BY Tom BeedhamPublished Aug 13, 2019

Between 1925 and 1934, Alfred Stieglitz made waves with a series of images he produced by pointing his camera to the heavens. In those years, Stieglitz took hundreds of black-and-white photographs of clouds passing through the sky in various conditions, often without any reference to the horizon. In seeking to capture concrete representations of those inherently fleeting and shapeless forms, with his Equivalents series, Stieglitz connected with a universally familiar perceptual experience, but the images also had an immediately abstract quality to them.
Dorothy Norman once recorded a man demanding to know if a print of one of these images was a photograph of water, but Stieglitz just replied, "What difference does it make of what it is a photograph?" For Stieglitz, the Equivalents images were meant to correspond to his "philosophical or emotional states of mind." He released early series of these images as Music: A Sequence of Ten Cloud Photographs and Songs of the Sky and hoped the light and movement he captured through his lenses would inspire composers to find music in them.

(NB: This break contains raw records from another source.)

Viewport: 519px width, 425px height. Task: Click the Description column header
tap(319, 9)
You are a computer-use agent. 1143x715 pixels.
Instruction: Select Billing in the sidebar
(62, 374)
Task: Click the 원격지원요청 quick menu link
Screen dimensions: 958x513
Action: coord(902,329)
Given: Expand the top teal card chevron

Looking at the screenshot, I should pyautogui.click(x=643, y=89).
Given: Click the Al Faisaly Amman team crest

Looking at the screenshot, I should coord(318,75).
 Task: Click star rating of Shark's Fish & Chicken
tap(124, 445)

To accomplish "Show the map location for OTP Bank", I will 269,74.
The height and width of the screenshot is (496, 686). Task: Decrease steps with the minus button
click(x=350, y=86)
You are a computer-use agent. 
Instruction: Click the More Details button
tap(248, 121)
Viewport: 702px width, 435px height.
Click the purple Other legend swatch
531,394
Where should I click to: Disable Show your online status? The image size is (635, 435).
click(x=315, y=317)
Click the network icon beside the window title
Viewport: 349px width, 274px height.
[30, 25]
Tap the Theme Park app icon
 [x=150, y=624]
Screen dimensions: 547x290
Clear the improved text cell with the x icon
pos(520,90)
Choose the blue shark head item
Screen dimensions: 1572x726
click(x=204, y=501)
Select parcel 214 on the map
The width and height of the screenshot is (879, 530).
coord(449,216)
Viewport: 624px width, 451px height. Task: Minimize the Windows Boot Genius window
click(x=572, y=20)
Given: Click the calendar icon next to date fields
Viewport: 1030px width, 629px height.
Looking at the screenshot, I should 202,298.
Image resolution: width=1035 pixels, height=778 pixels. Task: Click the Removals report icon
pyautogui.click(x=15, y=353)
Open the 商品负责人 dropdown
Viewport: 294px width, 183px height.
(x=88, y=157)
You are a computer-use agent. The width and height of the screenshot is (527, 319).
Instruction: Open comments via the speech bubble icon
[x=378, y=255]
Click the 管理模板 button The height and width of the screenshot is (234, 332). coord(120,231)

With his own Equivalents, Scott Morgan has answered that call, rendering eight vaporous interpretations of the sky above. It's a natural fit; working under the Loscil moniker, Morgan has routinely made music in communication with the Pacific Northwest surroundings he's called home throughout his life, and here his tendency toward subtle instrumentation and lush ambience billows with muted, diffused dub.
A close spiritual sibling in his catalogue might be found in 2006's Plume, which concentrated on themes of air, but while that album permeated with particulate patter — the album art displaying a jet of exhaust rising from a smoke stack — here Morgan is in a more passive narrative mode, smearing his soundscapes with greyscale ambiguity.
"Equivalent 1," the album's entry point, and the first of several tracks that extend beyond six minutes, pitches listeners into a misty curtain, but a series of slippy synth peaks begin to perforate the stillness, simultaneously evoking breathtaking beams of light breaking through gaps in the cloud coverage, and pressure systems stirring up storm cells. "Equivalent 3" bursts out of the cloudsphere into a sublime sun shower, as if emerging from an opaque mass just in time for golden hour.
In some places, the drift persists through scenes so wet and saturated, it suggests the listener should be swimming through them. But if Stieglitz's images could sometimes resemble more seaworthy visions than the clouds above, why shouldn't Morgan's reflections?
Morgan is pondering nature's sublime majesty just as much as its unforgiving balancing systems, and in an age of climate anxiety, it's impossible to ignore the latter. Two years ago, Morgan's native British Columbia suffered wildfires so bad, the smoke could easily be mistaken for cloud coverage, and scientists have begun to study those instances as analogues for nuclear winter.
Sometimes, a cloud isn't just a cloud, and Morgan's Equivalents offers a space to ponder the difference.